__Description of the task__. How many lines in the rows below contain the word "Where"? Case counts. Reply with the number only.

__Input material__.
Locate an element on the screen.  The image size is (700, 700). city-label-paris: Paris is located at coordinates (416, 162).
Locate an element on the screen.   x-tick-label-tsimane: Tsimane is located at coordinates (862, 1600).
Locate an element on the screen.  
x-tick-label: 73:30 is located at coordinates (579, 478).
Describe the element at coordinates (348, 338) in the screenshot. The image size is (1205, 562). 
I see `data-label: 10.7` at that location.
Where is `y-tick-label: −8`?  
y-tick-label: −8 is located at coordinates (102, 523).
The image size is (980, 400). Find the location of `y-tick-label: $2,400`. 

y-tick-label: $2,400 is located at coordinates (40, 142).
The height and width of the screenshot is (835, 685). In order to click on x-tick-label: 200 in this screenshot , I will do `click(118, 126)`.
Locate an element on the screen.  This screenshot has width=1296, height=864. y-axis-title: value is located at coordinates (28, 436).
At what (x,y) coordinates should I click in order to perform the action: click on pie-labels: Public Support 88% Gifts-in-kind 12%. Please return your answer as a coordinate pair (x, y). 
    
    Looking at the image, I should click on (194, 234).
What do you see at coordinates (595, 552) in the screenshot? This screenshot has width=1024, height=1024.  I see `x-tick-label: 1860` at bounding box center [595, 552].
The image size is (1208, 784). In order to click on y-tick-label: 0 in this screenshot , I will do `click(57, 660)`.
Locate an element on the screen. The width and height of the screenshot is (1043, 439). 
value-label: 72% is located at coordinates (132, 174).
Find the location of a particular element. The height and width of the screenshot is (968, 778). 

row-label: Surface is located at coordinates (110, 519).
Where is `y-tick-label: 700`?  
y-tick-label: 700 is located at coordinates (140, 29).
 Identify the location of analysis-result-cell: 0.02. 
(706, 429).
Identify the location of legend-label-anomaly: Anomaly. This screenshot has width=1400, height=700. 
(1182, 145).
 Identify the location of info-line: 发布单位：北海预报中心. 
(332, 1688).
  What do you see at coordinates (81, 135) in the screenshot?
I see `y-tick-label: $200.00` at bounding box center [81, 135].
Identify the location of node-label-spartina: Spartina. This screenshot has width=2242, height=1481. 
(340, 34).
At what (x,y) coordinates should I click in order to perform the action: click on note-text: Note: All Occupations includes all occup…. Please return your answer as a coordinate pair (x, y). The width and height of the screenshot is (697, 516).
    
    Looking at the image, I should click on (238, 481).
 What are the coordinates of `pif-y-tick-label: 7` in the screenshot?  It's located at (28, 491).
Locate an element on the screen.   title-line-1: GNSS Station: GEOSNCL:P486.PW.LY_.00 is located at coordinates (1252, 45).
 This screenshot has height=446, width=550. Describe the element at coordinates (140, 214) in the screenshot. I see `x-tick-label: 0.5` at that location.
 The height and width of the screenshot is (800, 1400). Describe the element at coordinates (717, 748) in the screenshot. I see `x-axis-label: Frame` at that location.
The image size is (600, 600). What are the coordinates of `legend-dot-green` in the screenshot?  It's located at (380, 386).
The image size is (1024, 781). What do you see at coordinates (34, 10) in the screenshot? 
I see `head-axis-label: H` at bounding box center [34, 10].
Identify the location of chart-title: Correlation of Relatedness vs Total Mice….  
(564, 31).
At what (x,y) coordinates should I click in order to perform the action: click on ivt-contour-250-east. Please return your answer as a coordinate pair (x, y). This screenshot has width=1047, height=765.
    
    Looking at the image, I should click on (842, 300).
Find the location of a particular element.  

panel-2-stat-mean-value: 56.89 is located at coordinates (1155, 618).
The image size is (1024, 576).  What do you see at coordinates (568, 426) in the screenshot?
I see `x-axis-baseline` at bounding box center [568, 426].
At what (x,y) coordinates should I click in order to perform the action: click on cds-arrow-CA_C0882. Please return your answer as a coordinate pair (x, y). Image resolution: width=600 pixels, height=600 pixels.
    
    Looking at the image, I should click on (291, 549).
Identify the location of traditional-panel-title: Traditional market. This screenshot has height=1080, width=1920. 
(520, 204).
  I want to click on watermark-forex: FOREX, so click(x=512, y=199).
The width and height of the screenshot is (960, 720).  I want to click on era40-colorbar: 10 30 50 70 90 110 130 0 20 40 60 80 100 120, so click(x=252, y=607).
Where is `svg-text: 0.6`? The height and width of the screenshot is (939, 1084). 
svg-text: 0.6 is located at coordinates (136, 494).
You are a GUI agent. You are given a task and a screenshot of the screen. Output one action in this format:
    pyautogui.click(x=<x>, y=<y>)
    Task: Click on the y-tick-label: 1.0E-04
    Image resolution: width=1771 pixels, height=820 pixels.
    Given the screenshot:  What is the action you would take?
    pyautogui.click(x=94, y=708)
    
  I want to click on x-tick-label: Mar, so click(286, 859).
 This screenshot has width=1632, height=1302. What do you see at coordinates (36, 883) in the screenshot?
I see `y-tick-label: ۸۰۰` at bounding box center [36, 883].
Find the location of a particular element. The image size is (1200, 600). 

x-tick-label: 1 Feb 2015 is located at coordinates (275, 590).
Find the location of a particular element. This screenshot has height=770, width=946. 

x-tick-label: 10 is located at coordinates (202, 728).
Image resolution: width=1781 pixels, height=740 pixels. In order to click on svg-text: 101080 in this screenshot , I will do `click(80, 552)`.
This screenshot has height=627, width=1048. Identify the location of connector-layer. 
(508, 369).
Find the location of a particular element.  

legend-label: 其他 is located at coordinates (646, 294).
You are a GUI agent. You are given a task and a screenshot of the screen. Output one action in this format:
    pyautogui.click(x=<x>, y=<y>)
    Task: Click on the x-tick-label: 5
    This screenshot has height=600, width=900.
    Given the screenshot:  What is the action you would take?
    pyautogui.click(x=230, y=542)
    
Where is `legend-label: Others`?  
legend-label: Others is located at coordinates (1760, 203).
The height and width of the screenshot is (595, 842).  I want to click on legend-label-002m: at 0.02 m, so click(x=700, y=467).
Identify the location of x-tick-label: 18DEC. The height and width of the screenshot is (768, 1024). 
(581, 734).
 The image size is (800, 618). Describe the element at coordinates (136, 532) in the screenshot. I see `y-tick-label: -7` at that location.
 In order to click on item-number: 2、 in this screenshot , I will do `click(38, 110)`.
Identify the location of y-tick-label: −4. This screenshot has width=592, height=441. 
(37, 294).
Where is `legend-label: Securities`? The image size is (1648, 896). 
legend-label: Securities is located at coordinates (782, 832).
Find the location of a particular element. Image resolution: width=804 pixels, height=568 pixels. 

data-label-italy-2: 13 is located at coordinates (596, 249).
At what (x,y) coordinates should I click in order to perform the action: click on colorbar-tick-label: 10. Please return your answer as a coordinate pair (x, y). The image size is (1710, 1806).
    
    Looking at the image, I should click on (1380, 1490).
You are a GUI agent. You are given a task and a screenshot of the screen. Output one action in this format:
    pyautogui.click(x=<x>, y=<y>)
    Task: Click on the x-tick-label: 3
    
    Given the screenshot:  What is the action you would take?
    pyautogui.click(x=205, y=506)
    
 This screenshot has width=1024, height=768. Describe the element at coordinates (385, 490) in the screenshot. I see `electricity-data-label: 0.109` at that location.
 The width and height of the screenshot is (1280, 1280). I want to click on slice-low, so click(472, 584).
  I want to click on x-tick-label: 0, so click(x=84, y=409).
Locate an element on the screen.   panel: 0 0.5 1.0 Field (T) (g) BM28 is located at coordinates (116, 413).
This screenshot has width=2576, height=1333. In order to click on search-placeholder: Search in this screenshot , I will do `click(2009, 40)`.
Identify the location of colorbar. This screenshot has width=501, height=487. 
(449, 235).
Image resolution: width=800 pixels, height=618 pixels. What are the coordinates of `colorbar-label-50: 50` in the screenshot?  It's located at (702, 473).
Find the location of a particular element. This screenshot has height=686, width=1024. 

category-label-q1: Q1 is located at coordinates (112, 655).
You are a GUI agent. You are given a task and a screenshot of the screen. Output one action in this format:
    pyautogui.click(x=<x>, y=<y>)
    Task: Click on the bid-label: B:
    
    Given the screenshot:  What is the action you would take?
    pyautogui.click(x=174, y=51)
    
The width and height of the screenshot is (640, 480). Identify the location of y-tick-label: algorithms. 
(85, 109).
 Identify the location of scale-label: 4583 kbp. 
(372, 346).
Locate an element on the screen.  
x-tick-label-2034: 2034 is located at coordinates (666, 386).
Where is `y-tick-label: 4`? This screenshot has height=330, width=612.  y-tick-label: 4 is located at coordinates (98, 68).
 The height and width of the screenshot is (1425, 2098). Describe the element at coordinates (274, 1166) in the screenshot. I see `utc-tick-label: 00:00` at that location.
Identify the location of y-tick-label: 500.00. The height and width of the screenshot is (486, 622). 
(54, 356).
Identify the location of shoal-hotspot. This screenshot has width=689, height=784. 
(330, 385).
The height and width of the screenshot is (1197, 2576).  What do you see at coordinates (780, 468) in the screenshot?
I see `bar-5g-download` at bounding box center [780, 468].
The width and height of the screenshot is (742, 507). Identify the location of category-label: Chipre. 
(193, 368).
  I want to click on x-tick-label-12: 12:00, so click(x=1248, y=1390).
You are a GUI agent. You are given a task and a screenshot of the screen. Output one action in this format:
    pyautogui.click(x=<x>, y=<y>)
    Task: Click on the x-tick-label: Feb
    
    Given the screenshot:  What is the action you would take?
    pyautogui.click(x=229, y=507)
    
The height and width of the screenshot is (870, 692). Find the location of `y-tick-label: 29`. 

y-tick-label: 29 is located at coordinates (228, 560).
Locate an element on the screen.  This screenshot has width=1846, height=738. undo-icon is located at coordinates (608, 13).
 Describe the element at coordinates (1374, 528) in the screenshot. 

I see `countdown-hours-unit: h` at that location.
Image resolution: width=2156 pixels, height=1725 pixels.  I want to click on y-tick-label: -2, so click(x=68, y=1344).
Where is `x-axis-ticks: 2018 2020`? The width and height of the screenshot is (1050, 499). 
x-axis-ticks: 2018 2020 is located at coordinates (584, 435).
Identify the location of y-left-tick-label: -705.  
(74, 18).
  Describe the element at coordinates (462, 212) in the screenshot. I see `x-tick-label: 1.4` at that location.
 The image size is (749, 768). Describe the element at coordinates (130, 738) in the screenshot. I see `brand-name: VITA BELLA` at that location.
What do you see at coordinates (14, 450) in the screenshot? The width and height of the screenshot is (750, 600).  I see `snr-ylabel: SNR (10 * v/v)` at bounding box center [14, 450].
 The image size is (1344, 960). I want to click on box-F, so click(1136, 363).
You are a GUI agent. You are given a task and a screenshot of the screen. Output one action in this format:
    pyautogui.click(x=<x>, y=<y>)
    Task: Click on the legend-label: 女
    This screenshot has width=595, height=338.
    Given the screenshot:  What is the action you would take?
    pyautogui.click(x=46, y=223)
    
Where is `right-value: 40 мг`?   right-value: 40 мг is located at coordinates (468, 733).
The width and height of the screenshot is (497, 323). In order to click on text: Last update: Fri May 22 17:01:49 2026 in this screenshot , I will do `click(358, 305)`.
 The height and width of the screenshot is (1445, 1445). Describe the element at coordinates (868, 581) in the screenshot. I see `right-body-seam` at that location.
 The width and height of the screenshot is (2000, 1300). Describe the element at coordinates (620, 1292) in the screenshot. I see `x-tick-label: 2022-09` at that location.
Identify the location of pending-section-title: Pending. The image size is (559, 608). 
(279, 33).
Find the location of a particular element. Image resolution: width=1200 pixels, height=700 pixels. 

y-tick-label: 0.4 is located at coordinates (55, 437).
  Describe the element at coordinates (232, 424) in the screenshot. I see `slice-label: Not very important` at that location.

__Output for this task__. 8